How the Cloud is Changing Everything We Know About Software Audits

For on-premise IT, vendors have been the “auditors” – policing customers to assure license compliance. In the cloud, vendor audits are no longer a necessity. Customers are free to consume (and spend) all they want, and are in a constant state of compliance because vendors are directly authorizing access rights. Responsibility – and the purpose – for audits have shifted 180 degrees. Without regular self-audits of cloud usage and without detailed usage data from vendors, many companies may find themselves overbuying and overspending.

For enterprise IT and sourcing professionals, the topic of software license audits is a hot button. Discourse and frustration are primarily focused on two points:

  1. IT vendors are conducting more licensing audits as they transition from on-premise to cloud offerings.
  2. Noncompliance penalty fees are becoming stiffer.

Enterprises have growing concern and frustration. It’s not uncommon for a company to undergo large-scale licensing audits from multiple vendors in the same year. Furthermore, a vendor’s audit findings are usually incorrect, and defending against them is costly and disruptive. At the end of the day, a true compliance position is usually achieved, but it’s a painful process.

But what about audit risks in the cloud? Do they even exist? What are they? How are they different from the risks associated with traditional on-premise audits? The answers to these questions may surprise you.

In the cloud, the risk and responsibility model for audits gets turned on its head. What was once the role of the vendor is now the role of the customer.


To understand how the cloud has impacted everything we know about audits, let’s first view audit risk and responsibility from an IT vendor’s perspective in an on-premise setting. Improper or under-licensing across a vendor’s customer base is a credible and significant threat to revenues. That threat has grown as customers’ IT ecosystems have evolved to become more tightly integrated and include more devices and users, and as IT spending and asset management have become more decentralized. Of course, every enterprise wants to abide by their licensing rights and obligations, and it is extremely rare to find intentional non-compliance. But vendors know that unintentional non compliance is common – especially when licensing rights are (in most cases, intentionally) complex.

Without audits, vendors have little visibility into the state of licensing compliance with a particular customer. While some vendors have taken a more predatory stance on licensing audits in the past year (mainly as a way to “motivate” customers to migrate to newer cloud offerings), vendors do have a right to enforce their licensing policies and to collect appropriate fees when customers are improperly licensed.

In the cloud, the risk and responsibility model gets turned on its head.
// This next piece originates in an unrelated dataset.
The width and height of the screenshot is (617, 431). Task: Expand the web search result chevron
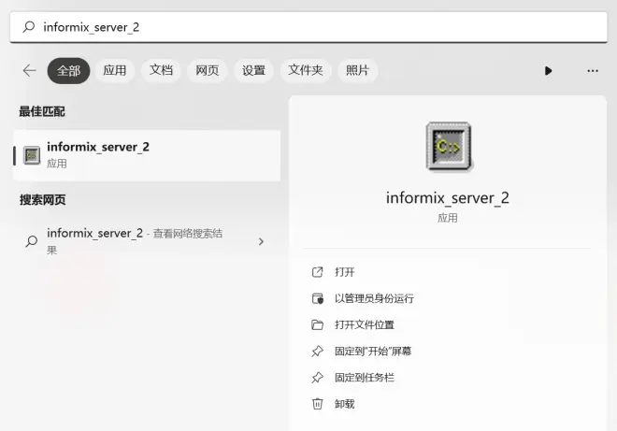point(261,241)
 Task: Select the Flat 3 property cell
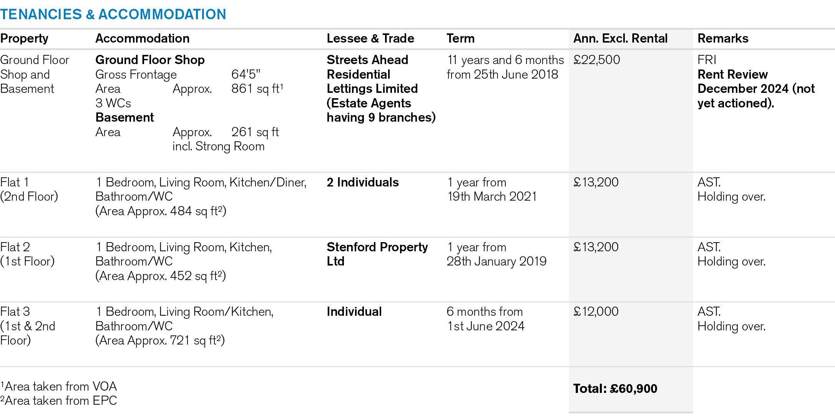click(x=28, y=326)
For the most part, vendors have deep visibility into cloud usage and compliance. The risk of under-subscription is minimal because the vendor is directly authorizing usage rights. If a customer needs a seat/subscription, they pay the fee or they don’t access the vendor’s solution. There is no reason for vendors to conduct audits.

In a cloud scenario, lack of visibility into usage has shifted from the vendor to the customer. Therefore, the audit responsibility doesn’t lie with the vendor – it lies with the customer. In order to avoid overbuying and overspending, enterprises have to regularly audit usage to determine if spend and usage are aligned. There is certainly no risk for the vendor if the company is oversubscribed.

The issue of visibility is key here. Vendors are not motivated to provide their customers with detailed usage data and insights. In fact, the usage data that most cloud vendors provide to their customers is a 10,000-ft. view articulated through slick dashboards. The lack of granular detail makes it difficult for customers to accurately analyze functionality usage, license type usage, which subscriptions are idle, seasonal/ peak usage, etc.

To avoid overspending and overbuying, enterprises need to conduct regular self-audits of cloud usage with key vendors.


To avoid overspending and overbuying in the cloud, companies should self-audit cloud usage with key vendors and take the following steps:

  • Take advantage of subscription flexibility. Unlike on-premise licensing, cloud subscriptions are more cut-and-dried. But that doesn’t mean some vendors won’t be flexible in their offerings. Depending on your usage profile, consider asking for “restrictive use” or other unconventional subscription types that better suit your organization’s usage.

  • Bench pricing and use vendor-specific intel to inform negotiations. Cloud pricing and discounts are becoming more variable, making it difficult for customers to determine if they’re paying a best-in-class price. Vendor flexibility at the negotiation table is evolving quickly as they reconcile changes in business strategy with investor and shareholder expectations. NPI advises enterprises to benchmark pricing, discounts and terms as well as bring vendor-specific negotiation intel to every deal.

  • Set a regular cadence for internal usage audits for key cloud vendors. Depending on the significance of the spend, how often you are adding seats/licenses and the timing of renewal dates, establish a formal, scheduled self-audit action item for your top cloud implementations. For example, a typical large account renews annually, and there may be a significant number of additions throughout the year as team members come and go. Meanwhile, other users are idle or their roles change, and their seats could easily be repurposed or downgraded. Conduct a self-audit at month 5 and at month 10 so you’re completely on top of usage optimization and prepared for the renewal in terms of requirements.